Data entries
────────────────────

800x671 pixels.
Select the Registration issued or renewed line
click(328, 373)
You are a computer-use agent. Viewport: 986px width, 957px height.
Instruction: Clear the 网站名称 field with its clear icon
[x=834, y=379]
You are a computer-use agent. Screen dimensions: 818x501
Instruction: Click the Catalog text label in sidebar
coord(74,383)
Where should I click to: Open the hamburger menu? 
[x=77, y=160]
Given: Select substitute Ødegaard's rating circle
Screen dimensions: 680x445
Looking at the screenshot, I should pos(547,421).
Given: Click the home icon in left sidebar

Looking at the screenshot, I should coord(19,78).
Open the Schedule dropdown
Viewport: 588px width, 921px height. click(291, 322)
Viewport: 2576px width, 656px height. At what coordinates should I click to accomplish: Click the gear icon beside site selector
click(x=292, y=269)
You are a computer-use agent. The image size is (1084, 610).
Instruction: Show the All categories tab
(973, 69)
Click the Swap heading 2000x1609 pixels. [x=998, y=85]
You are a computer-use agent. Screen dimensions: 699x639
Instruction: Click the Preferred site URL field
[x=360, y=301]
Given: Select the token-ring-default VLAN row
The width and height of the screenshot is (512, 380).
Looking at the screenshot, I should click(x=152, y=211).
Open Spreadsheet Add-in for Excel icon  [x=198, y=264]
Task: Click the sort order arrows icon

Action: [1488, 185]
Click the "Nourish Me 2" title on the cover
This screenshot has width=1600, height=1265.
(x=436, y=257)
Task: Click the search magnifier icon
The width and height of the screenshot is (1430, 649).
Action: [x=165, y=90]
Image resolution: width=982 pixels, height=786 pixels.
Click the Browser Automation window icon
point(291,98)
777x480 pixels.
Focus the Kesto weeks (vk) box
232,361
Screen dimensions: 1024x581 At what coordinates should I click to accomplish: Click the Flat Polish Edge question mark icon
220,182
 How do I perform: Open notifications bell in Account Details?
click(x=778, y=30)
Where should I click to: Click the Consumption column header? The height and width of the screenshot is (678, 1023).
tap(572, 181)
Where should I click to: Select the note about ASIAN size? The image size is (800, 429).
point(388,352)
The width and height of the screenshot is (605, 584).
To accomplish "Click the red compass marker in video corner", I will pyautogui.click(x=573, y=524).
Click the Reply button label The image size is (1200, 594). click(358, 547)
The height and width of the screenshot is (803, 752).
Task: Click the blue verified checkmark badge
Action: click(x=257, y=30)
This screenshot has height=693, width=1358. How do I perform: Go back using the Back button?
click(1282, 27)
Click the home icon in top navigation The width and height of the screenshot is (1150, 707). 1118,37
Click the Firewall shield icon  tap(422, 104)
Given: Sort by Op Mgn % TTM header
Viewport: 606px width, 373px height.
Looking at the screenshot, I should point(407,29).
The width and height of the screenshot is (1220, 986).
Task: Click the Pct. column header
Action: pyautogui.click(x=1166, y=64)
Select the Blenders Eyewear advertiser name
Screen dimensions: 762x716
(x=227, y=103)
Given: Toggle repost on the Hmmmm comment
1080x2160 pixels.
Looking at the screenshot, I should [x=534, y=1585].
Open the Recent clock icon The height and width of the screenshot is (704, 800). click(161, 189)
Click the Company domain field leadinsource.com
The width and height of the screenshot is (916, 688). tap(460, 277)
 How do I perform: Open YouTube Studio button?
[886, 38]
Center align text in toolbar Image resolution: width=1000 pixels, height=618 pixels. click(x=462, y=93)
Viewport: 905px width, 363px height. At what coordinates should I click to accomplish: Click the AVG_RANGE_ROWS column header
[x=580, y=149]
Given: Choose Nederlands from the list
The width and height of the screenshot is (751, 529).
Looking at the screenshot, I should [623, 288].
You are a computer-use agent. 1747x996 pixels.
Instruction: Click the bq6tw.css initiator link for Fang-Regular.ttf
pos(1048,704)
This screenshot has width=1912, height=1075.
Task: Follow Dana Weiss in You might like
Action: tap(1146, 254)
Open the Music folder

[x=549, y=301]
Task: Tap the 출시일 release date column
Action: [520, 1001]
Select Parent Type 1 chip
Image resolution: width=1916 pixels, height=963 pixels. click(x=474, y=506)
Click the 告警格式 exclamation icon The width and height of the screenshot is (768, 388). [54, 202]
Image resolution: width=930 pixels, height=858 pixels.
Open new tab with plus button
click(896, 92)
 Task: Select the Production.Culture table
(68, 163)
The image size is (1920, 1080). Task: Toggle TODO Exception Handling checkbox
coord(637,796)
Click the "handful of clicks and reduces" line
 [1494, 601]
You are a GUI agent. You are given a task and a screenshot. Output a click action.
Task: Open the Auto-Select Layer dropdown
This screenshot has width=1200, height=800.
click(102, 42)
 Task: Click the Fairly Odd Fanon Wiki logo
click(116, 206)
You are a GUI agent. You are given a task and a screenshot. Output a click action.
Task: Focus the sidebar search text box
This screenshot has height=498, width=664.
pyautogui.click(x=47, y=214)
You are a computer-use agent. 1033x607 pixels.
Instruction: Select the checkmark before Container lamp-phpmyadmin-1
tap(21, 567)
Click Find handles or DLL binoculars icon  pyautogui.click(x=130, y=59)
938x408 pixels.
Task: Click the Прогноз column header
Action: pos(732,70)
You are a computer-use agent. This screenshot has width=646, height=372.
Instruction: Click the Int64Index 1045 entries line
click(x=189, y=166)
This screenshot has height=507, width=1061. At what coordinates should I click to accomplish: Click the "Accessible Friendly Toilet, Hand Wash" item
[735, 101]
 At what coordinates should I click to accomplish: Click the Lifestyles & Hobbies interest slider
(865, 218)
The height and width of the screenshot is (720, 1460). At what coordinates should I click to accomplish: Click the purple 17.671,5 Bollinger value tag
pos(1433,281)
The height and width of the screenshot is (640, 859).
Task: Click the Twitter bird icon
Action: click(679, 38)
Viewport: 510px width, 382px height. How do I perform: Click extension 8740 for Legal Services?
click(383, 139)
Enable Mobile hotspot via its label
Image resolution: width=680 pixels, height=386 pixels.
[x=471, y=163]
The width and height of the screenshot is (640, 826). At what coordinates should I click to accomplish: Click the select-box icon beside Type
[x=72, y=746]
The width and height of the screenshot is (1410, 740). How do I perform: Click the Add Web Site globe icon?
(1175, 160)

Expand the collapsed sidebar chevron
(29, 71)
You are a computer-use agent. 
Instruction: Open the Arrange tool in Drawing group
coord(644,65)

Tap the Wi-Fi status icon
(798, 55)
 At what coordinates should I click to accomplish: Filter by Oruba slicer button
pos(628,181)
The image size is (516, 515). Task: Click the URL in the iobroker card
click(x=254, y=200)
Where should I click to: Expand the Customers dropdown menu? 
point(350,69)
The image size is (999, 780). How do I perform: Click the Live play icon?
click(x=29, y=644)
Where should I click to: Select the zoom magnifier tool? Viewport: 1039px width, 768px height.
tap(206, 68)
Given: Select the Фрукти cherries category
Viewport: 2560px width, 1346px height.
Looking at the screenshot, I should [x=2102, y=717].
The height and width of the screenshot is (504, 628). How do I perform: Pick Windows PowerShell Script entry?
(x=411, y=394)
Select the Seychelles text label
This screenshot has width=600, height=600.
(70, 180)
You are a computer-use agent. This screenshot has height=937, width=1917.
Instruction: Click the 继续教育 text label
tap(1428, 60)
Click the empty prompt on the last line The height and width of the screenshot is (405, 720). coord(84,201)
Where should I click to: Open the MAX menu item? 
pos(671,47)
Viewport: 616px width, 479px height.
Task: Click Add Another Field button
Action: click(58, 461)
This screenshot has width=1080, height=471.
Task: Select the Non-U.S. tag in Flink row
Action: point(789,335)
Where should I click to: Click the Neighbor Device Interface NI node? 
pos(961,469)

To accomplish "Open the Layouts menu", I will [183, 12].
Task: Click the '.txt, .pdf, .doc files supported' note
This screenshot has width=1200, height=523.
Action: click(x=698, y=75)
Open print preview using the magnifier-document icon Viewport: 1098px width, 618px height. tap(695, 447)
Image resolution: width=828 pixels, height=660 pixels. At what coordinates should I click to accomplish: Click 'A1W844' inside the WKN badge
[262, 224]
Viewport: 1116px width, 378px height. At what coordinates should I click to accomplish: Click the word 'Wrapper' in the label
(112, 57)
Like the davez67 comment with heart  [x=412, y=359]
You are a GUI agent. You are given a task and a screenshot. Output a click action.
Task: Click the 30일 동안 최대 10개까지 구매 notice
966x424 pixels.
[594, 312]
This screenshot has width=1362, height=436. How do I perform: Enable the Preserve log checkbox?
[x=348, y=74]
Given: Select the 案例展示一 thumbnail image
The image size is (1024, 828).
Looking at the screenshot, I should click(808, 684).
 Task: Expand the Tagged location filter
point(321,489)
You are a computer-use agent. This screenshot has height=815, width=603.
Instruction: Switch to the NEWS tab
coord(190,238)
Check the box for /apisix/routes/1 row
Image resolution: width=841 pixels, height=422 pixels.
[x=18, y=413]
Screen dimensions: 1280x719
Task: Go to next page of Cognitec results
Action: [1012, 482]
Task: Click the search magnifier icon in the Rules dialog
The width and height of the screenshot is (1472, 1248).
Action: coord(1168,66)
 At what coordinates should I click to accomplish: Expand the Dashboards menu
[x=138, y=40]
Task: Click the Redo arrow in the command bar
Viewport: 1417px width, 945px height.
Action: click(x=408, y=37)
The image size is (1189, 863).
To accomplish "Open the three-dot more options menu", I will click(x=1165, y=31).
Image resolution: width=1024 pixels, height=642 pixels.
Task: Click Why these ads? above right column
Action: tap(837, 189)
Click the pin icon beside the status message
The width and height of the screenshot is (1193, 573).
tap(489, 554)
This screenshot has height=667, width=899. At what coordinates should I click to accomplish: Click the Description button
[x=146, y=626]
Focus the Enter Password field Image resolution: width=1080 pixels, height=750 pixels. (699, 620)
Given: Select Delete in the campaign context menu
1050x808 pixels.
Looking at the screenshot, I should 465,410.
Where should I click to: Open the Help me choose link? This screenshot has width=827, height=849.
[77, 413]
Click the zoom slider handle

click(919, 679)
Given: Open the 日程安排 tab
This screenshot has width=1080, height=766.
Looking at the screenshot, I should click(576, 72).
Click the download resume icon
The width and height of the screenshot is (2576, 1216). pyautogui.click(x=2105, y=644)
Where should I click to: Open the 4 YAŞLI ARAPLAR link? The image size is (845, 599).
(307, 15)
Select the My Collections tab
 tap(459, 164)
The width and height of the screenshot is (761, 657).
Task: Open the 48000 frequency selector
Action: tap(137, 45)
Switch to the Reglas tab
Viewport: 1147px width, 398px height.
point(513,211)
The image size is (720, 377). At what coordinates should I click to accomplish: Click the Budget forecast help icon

────────────────────

● The problem:
Where a line above contains the word "comment", copy that line.

● Task result:
Given: Toggle repost on the Hmmmm comment
Like the davez67 comment with heart  [x=412, y=359]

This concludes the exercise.